I'm not claiming that "releases" is a better rule than "major releases", necessarily. My claim is that your definition of what is a "major release" is incorrect for Safari. Safari 15.4 is a major release. Safari 15.0 is a major release. Safari 15.4.1 would not be. We increment either the first or second number for what we consider a major release of the browser, instead of always the first, like Chrome, Edge or Firefox do. We do it this way so the version number (on both iOS and Mac) stays mostly aligned with iOS version numbers as we find this is less confusing to users and developers. Any x.0 or x.y release can contain new web platform features and significant fixes. For intermediate bug fix release, we only update the number (after the second dot). Surely this is the meaningful definition of "major release", not merely whether a marketing version string contains only one nonzero element.

Engagement with the Safari team would have clarified this.

I think for now, it would be best to update the definition of what counts as a major version for Safari, even while continuing the broader discussion of what the Baseline criteria should be.

(Perhaps this would be more on-topic for #173?)

foolip commented 1 year ago

@othermaciej thanks for the feedback! It's a long thread so I want to bring your attention to some possible approaches in #174 (comment). I'm fairly confident we can arrive at something reasonable given the input of browser vendors and web developers.

Yes, I did see it. I find the options open-ended enough in how they are stated that I don't know if they solve this problem?

None of them rely on a semver-like concept of major release, so any of them should solve the problem.

I'd also like to highlight that the rollout of this on MDN isn't automatic, rather it shows up when features are designated as Baseline in this repo, which is manual with human review. So we can and will steer clear of cases that are in this gray zone of probably too new to call Baseline. Of the features we've already done, I think @layer and structuredClone() are the most debatable. However, both were released in Safari 15.4, so the Safari major/minor issue doesn't come into play.

Interesting. Is the policy for manual human review (who decides, what criteria they should apply) written down?

No, but @ddbeck was going to document some things around governance and it would make sense to document review policy as well.

Also let us know if Apple wants to have reviewers, similar to BCD.

I think for now, it would be best to update the definition of what counts as a major version for Safari, even while continuing the broader discussion of what the Baseline criteria should be.

I agree. I think we should use BCD's concept of release, which doesn't depend on the structure of the version string.

This shouldn't change any Baseline badge shown on MDN today.

As @atopal said this will be on the agenda for next week.

romainmenke commented 1 year ago

I'm not claiming that "releases" is a better rule than "major releases", necessarily. My claim is that your definition of what is a "major release" is incorrect for Safari. Safari 15.4 is a major release. Safari 15.0 is a major release. Safari 15.4.1 would not be.

Maybe it's better to use a different wording in the context of Baseline? Something like significant release. It is easier to teach people that Chrome 109 is significant and that Safari 15.4 is significant, than explaining that semver major/minor doesn't translate well to browser versioning.

For Chrome a significant release is an increment in the first number, for Safari an increment in the second number.

danburzo commented 1 year ago

Taking yearly snapshots of the interoperable web platform surface makes a lot of sense for many different uses, and the current definition of Baseline (2+ featureful versions) works reasonably well for including or excluding features from these snapshots.

Records excerpted from a collection
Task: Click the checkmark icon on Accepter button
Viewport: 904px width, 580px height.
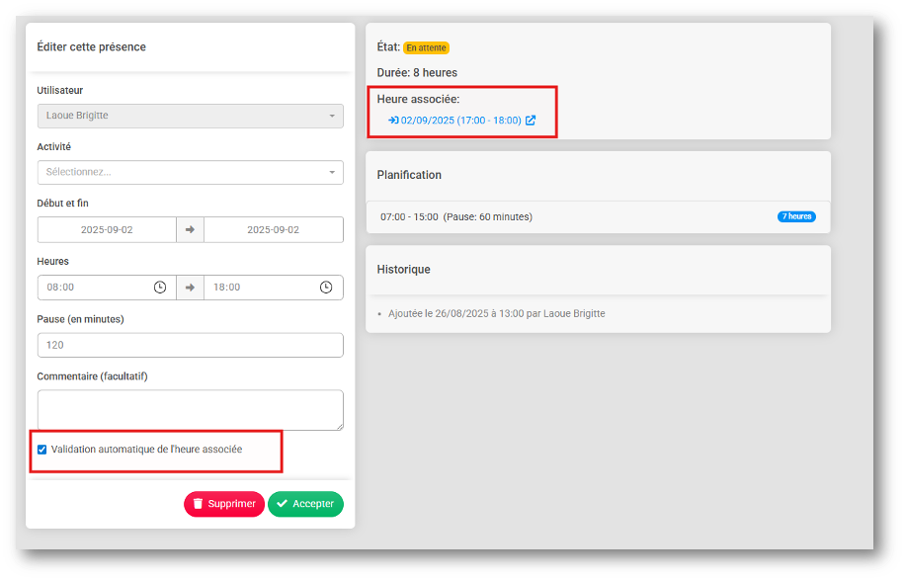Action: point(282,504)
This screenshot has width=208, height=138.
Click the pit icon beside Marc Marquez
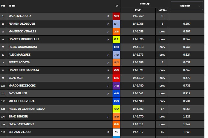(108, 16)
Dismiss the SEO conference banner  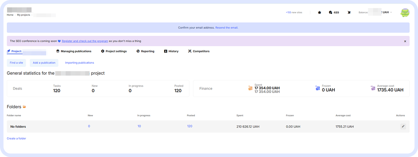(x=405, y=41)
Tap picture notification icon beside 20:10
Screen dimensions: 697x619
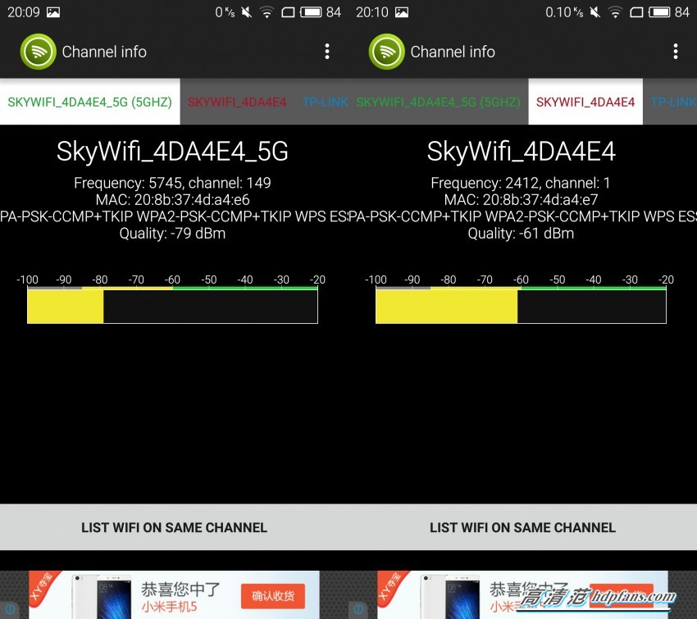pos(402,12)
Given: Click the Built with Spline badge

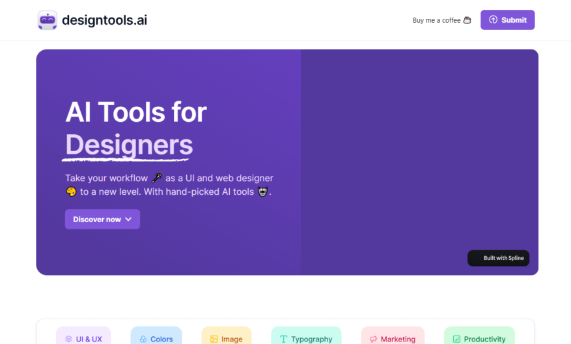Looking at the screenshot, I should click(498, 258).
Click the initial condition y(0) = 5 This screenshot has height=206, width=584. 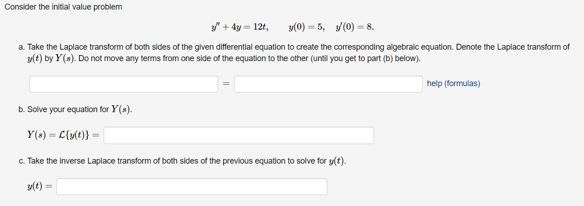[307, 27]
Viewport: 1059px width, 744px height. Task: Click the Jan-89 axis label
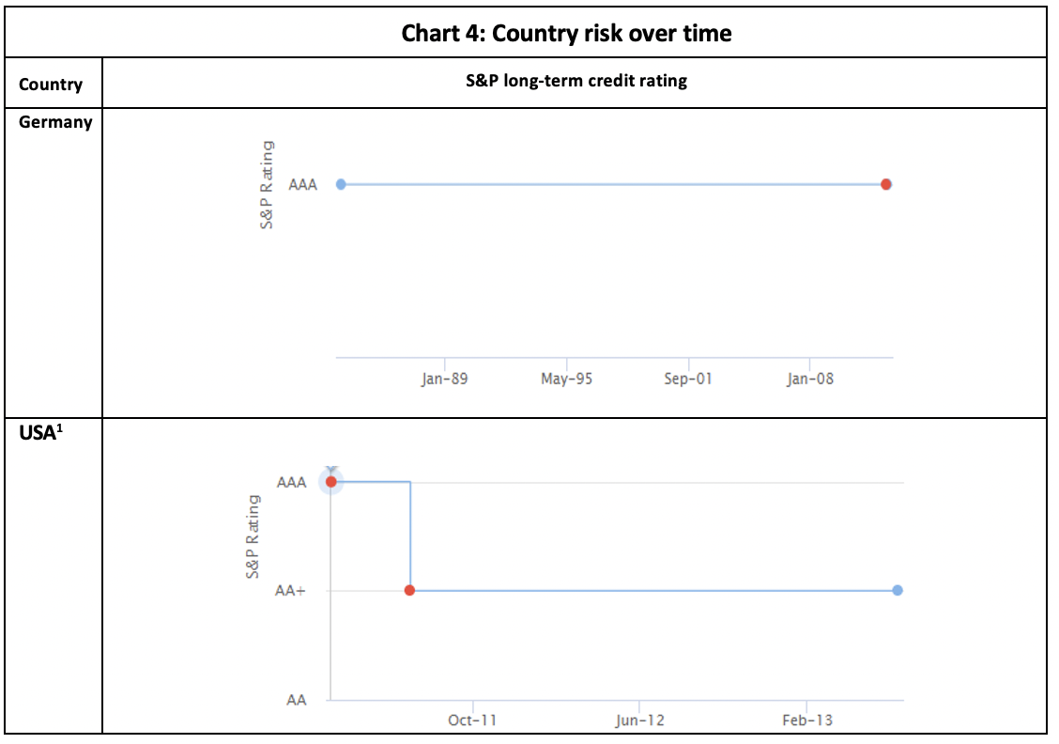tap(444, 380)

==

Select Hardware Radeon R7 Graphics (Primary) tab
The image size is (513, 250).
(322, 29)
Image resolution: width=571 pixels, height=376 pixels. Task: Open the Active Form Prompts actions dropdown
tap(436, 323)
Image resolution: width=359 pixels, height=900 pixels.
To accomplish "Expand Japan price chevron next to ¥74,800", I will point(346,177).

--

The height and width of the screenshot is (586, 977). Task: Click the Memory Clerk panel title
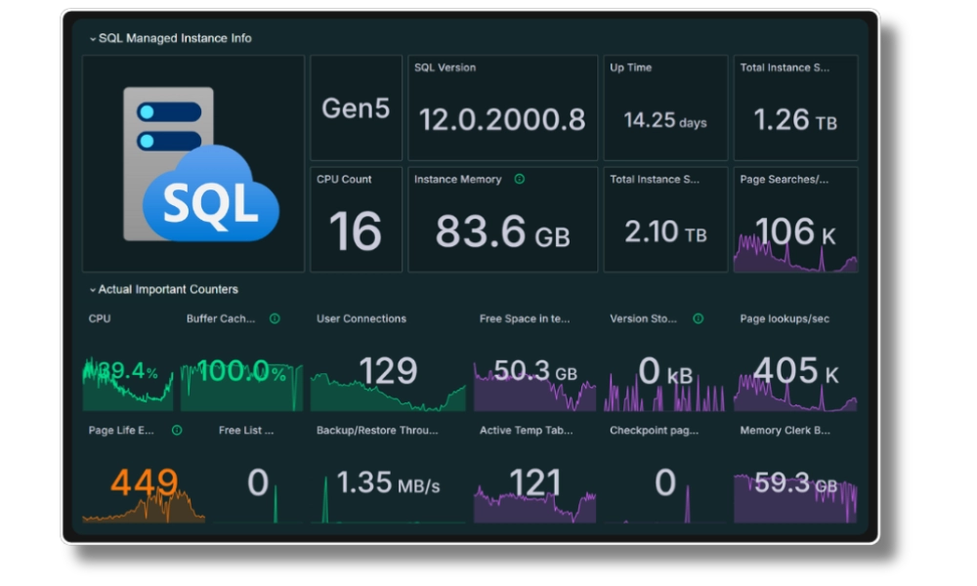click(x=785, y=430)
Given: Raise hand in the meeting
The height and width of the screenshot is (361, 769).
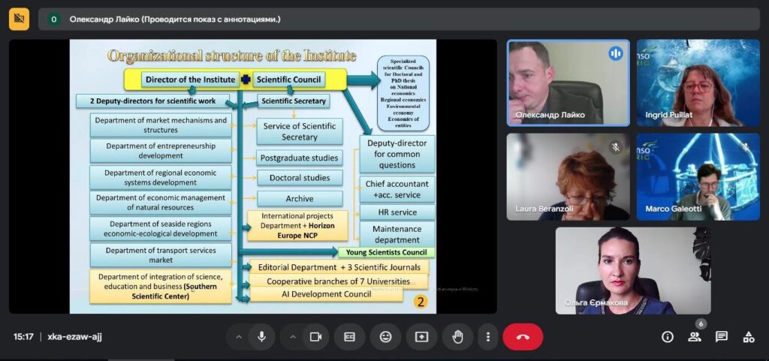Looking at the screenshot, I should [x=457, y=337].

### Work to do
1 - In the discussion of Safari version numbers, which Safari release shipped both @layer and structuredClone()?
2 - Translate this sentence from the discussion of Safari version numbers into Spanish: "For Chrome a significant release is an increment in the first number, for Safari an increment in the second number."
3 - Continue the discussion of Safari version numbers and Baseline from its last sentence.

### Answer set
1 - Safari 15.4

2 - Para Chrome, una versión significativa es un incremento en el primer número; para Safari, un incremento en el segundo número.

3 -
However, my concern is that reusing the criteria to continuously update what’s ’safe to use right now’ results in imprudent advice to developers, as others have pointed in previous comments. What’s the argument against offering more conservative guidance?

One idea that hasn’t been discussed, as far as I could find, is placing the feature in relation with these snapshots. So a feature could be one of:

This essentially makes the current Baseline a semi-recommendation, while raising the bar for what's safe to use.

atopal commented 1 year ago

I should clarify that the intent with using browsers versions was to have an easy to understand proxy for how much uptake a feature has between versions of the same browser. Moving forward, we'll make sure to not to refer to Safari Y.x releases as major versions, to ensure there is no unnecessary confusion about their significance.

Independently of that, we need to ensure that the shorthand (x browser versions back) actually represents the coverage that developers expect, which seems like is somewhere above 90% and below 100%, and over the next few weeks we'll try to get identify better data on that as well as research on what expectations are.

@danburzo snapshots and the ongoing classifications solve different problems. One is a "push message", and gives us the ability to talk about what has changed between releases, the other is a "pull message", giving developers information when they need it and are looking for it.

There is definitely an argument to be made for being more conservative, and 2+ versions might not be enough, but that would also be true for the snapshot (at least shortly after announcing it).

With all of this, it's probably a good reminder that we expect more than 90% of the platform to safely be in the "Baseline" bucket. The vast majority of features of the platform have been around for a long time.

chris-morgan commented 1 year ago

With all of this, it's probably a good reminder that we expect more than 90% of the platform to safely be in the "Baseline" bucket. The vast majority of features of the platform have been around for a long time.

Platform features, sure, but that’s not the point of Baseline, and completely irrelevant—if it were relevant, there wouldn’t be much purpose to Baseline. The point is how ready new features are, which is about actual availability in the browsers people use. And the most generous stats on the current “two major versions” definition, including similar browsers by engine (even though they don’t always have exactly the same feature coverage, for various reasons), fall way short of 90% of users.

If the current definition goes back to Safari 15.0, then depending on the point in the release cycle, it’s only covering about 80–85% of actual users. However, by sheer accident (as it appears to me), most of the remainder featurewise is caught due to the longer Safari coverage, since most features that Safari had 1–2 years ago that Chromium and Firefox had 1–2 months ago, Chromium and Firefox also had 1–2 years ago. This is the sole saving grace of the current definition.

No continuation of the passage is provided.